Inferring maximum likelihood trees - bpp/bpp-tutorial-geneflow GitHub Wiki

We are now ready to perform maximum likelihood phylogenetic inference. There are two popular tools for this task RAxML-ng and IQ-TREE. These tools are very similar in their core functions and should provide identical results under identical parameters. The team of RAxML has been focusing more on developing techniques for accelerating the likelihood calculation and covering more efficiently the tree space. The team of IQ-TREE has invested in providing a wider variety of substitution models and auxiliary functions to phylogenetic inference.

In this tutorial, we will be using IQ-TREE but equivalent RAxML-ng commands will be provided when applicable.

Data and Model

Getting help

--help option displays the help menu for both IQ-TREE and RAxML-ng.

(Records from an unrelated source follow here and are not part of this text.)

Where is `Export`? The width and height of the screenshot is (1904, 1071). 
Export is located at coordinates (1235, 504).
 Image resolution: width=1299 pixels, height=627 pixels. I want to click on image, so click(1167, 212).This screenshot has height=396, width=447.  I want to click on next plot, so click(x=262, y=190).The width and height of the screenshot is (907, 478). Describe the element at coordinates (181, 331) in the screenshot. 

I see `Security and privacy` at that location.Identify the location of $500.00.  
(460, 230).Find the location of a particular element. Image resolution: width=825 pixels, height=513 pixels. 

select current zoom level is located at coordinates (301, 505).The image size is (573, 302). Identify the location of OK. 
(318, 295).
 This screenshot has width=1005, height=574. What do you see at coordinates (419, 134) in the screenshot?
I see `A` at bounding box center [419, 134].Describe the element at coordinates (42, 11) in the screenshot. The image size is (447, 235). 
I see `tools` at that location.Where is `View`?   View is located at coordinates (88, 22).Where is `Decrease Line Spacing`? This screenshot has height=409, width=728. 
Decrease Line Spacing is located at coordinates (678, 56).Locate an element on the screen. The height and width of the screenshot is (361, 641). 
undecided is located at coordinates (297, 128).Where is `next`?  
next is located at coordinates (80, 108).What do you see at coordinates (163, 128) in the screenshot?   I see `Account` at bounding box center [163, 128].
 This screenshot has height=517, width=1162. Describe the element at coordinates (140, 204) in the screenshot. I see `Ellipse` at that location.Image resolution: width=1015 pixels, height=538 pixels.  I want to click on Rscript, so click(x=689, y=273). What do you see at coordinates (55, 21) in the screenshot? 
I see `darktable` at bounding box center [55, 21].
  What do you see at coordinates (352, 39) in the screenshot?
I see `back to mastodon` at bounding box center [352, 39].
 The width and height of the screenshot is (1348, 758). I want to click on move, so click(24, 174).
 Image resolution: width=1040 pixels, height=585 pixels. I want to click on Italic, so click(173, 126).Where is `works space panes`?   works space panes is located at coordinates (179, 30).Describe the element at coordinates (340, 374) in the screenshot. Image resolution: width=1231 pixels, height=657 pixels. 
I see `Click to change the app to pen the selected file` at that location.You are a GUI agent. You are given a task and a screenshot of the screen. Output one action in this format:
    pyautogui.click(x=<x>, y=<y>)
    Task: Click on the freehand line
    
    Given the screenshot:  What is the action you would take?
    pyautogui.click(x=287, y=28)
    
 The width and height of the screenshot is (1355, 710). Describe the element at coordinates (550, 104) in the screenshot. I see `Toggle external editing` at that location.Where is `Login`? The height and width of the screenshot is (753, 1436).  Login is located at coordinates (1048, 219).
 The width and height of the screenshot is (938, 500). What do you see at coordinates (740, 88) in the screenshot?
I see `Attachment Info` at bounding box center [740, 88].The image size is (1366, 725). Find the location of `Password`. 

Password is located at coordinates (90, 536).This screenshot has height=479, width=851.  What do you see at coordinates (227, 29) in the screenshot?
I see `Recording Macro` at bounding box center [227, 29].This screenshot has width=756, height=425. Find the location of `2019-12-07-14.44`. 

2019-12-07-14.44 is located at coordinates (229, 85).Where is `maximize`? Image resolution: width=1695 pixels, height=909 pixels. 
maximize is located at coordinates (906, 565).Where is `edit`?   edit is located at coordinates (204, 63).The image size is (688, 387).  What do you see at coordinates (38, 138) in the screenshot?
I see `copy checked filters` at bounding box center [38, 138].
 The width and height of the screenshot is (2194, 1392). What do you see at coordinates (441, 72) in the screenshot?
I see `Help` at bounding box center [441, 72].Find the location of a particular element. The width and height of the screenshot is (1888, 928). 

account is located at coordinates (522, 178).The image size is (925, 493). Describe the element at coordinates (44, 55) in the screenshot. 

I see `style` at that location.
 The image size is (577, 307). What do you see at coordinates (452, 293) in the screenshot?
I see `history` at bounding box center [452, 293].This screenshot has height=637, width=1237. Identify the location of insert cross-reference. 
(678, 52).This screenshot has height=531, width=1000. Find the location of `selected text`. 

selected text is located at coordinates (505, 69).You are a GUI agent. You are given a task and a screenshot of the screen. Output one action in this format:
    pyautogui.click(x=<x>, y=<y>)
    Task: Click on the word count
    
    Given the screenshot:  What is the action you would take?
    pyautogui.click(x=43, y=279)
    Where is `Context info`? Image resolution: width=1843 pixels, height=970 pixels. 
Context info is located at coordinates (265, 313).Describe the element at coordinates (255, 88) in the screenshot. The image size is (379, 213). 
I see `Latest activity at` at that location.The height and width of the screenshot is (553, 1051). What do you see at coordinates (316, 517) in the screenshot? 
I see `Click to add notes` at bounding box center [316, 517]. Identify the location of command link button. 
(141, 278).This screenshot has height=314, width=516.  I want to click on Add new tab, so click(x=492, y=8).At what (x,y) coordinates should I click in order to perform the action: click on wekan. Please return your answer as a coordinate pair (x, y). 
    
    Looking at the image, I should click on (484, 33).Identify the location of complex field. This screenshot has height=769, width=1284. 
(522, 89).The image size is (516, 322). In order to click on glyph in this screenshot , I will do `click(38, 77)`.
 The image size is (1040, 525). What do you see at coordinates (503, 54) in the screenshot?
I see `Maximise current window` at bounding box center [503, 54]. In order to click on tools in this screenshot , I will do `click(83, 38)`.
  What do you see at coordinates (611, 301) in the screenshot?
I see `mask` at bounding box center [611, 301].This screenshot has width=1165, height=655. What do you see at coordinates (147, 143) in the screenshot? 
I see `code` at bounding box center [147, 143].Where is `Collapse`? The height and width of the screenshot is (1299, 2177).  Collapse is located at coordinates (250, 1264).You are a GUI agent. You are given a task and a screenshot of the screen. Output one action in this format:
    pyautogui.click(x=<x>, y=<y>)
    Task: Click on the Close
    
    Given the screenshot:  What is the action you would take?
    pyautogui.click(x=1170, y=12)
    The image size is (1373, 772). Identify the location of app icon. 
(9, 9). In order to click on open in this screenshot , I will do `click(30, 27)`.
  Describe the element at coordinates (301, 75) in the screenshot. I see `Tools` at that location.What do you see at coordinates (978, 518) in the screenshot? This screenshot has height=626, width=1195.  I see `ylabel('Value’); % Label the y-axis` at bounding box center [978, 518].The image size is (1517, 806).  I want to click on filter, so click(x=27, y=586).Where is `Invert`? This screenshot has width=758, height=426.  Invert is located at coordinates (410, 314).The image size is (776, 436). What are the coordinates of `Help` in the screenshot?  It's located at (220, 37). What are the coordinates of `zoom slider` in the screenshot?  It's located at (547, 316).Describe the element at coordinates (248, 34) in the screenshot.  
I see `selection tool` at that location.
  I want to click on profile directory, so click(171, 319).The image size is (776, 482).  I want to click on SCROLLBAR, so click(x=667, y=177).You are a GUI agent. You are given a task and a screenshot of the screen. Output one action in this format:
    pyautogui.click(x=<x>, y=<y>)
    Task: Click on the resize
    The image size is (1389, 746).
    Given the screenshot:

RAxML-NG supports alignments in FASTA and PHYLIP formats. IQ-TREE also accepts NEXUS

Selecting a suitable substitution model is not a straightforward task. The conventional approach involves employing automated model selection methods that maximize the likelihood of a given topology. Despite being a widely adopted practice in phylogenetic inference, some studies challenge this practice and show that for nucleotide data using the most complex model (GTR+G) is expected to be as efficient as using the best fitting model based on model selection (Abadi et al., 2019, Darriba and Posada, 2015).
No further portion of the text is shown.